Principe 2 : Compétence

«  […] Quel que soit le contexte de son intervention et les éventuelles pressions subies, il fait preuve de prudence, mesure, discernement et impartialité. »

La Commission rappelle par ailleurs que le psychologue doit suivre les règles édictées par les articles 13 et 25 au sujet d’une personne accompagnée par ses soins :

Article 13 : « Les avis du psychologue peuvent concerner des dossiers ou des situations qui lui sont rapportées. Son évaluation ne peut cependant porter que sur des personnes ou des situations qu'il a pu lui-même examiner. »

Article 25 : « Le psychologue est averti du caractère relatif de ses évaluations et interprétations. Il prend en compte les processus évolutifs de la personne. Il ne tire pas de conclusions réductrices ou définitives concernant les ressources psychologiques et psychosociales des individus ou des groupes. »

En ce sens, si le psychologue peut attester des séances réalisées auprès de son patient, il ne peut le faire que « de bonne foi » et en fonction des éléments à sa disposition. Il lui revient donc d’expliciter s’il s’agit de propos rapportés par le patient ou de ses propres hypothèses ou appréciations, y compris diagnostiques. Ici, l’expression « elle présente » utilisée dans le document demeure ambiguë : à la lecture, on ne peut suffisamment distinguer s’il s’agit d’hypothèses de travail de la psychologue ou du discours recueilli auprès de sa patiente.

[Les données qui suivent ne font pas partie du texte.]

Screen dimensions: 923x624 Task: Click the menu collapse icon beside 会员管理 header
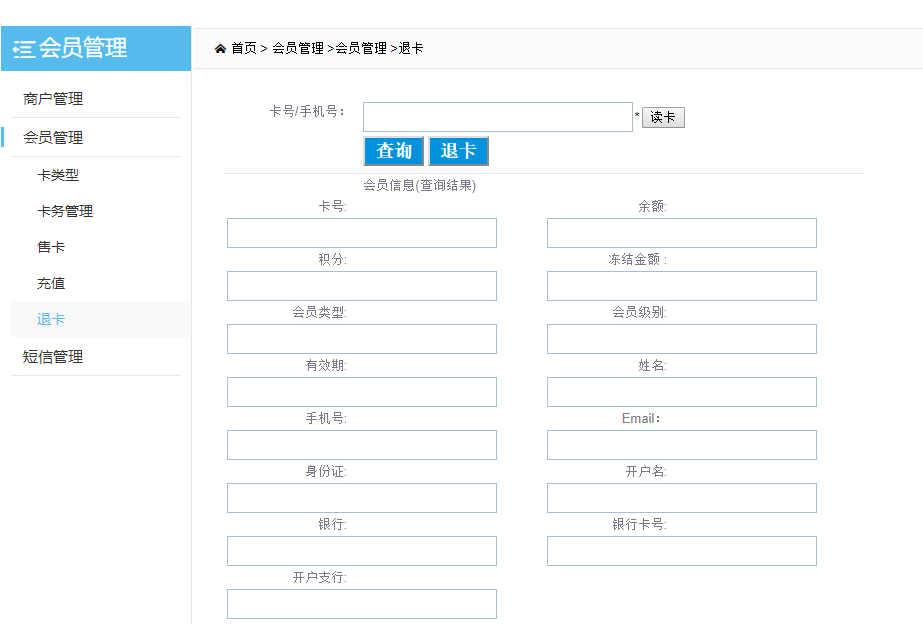click(x=24, y=48)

Enfin, la Commission rappelle qu’une séance de psychothérapie individuelle, comme dans le cas présent, n’est pas à confondre avec une démarche visant à rendre compte d’une réalité « objective » comme cela peut être le cas dans une expertise ou un audit au sein d’une entreprise. Ainsi, rechercher le « contradictoire », évoqué par la demandeuse, ne pouvait aucunement être attendu de la psychologue et de ce fait, nullement être consigné dans son écrit.

Pour la CNCDP

La Présidente

Mélanie GAUCHÉ

La CNCDP a été installée le 21 juin 1997 par les organisations professionnelles et syndicales de psychologues. Ses membres, parrainés par les associations de psychologues, siègent à titre individuel, ils travaillent bénévolement en toute indépendance et sont soumis à un devoir de réserve. La CNCDP siège à huis clos et respecte des règles strictes de confidentialité. Les avis rendus anonymes sont publiés sur les sites des organisations professionnelles avec l’accord du demandeur.

Toute utilisation des avis de la CNCDP par les demandeurs se fait sous leur entière responsabilité.